To do: Reproduce exactly the lines from the one containing "Open gear settings for Terima Pajak column" through the end of the entries, including both. Drop the pictures.

Task input:
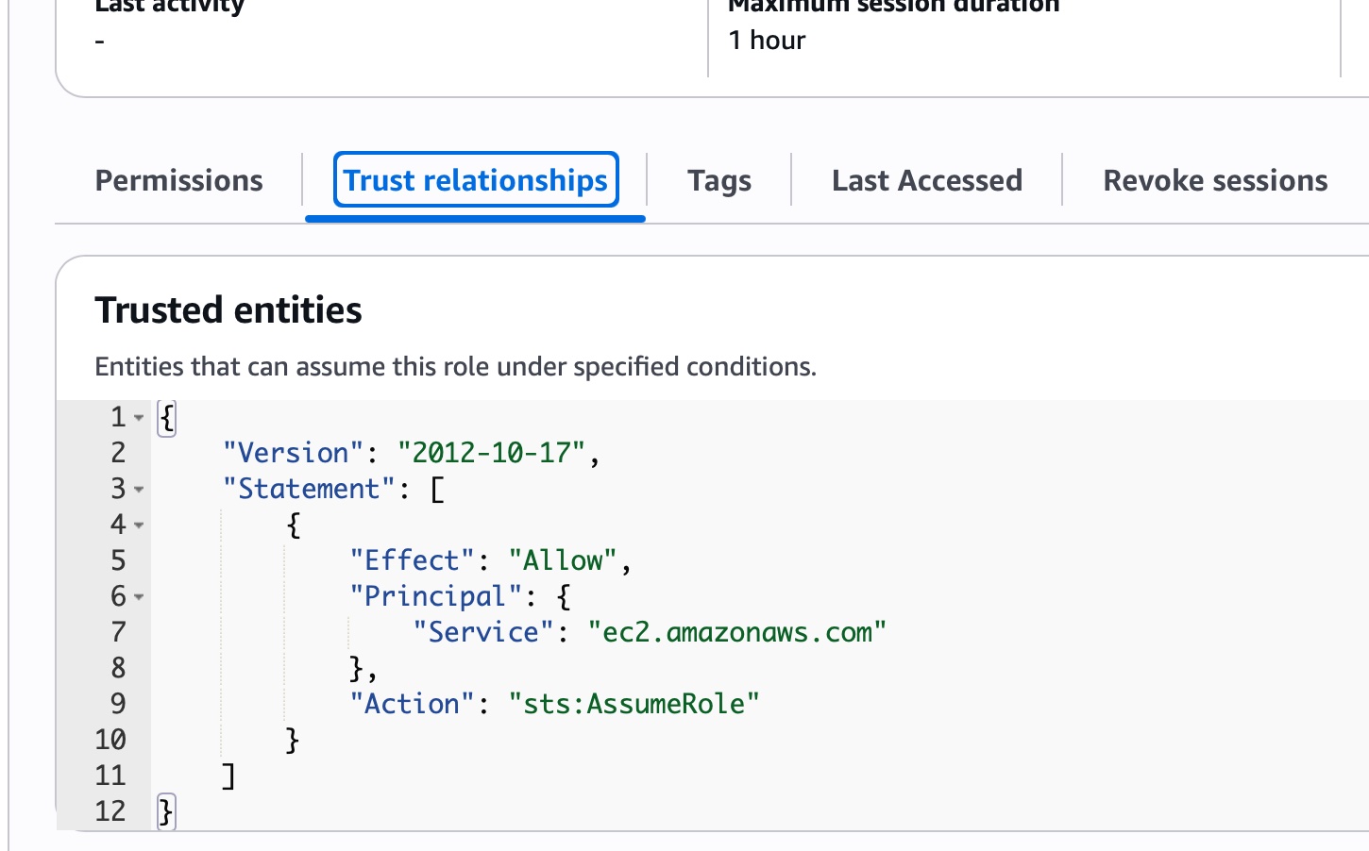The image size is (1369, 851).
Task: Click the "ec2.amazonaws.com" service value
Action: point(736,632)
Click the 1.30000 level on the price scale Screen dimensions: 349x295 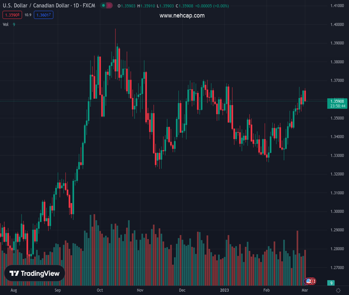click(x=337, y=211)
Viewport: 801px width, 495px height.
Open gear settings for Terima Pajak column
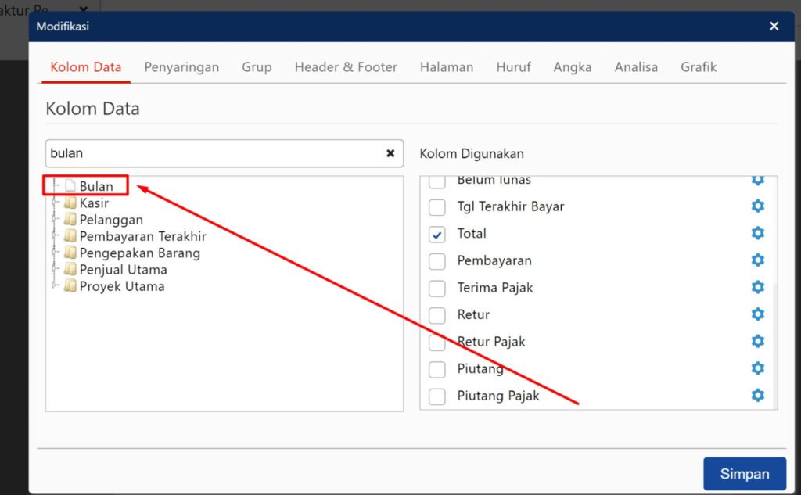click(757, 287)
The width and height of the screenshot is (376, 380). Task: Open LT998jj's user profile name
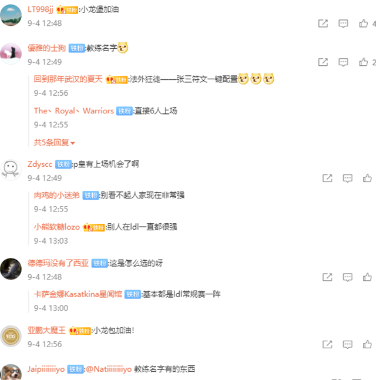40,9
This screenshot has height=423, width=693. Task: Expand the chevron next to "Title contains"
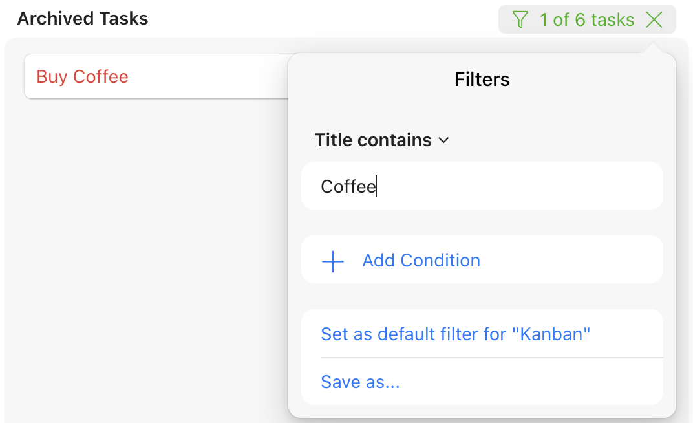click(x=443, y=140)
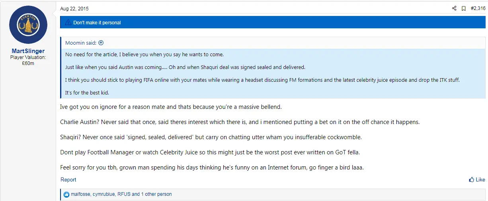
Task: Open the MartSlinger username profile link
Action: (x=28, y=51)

Response to this task:
Open gear settings for Terima Pajak column
click(757, 287)
The width and height of the screenshot is (376, 380). Task: Open LT998jj's user profile name
40,9
This screenshot has height=423, width=693. Task: Expand the chevron next to "Title contains"
click(x=443, y=140)
Task: Open the MartSlinger username profile link
Action: (x=28, y=51)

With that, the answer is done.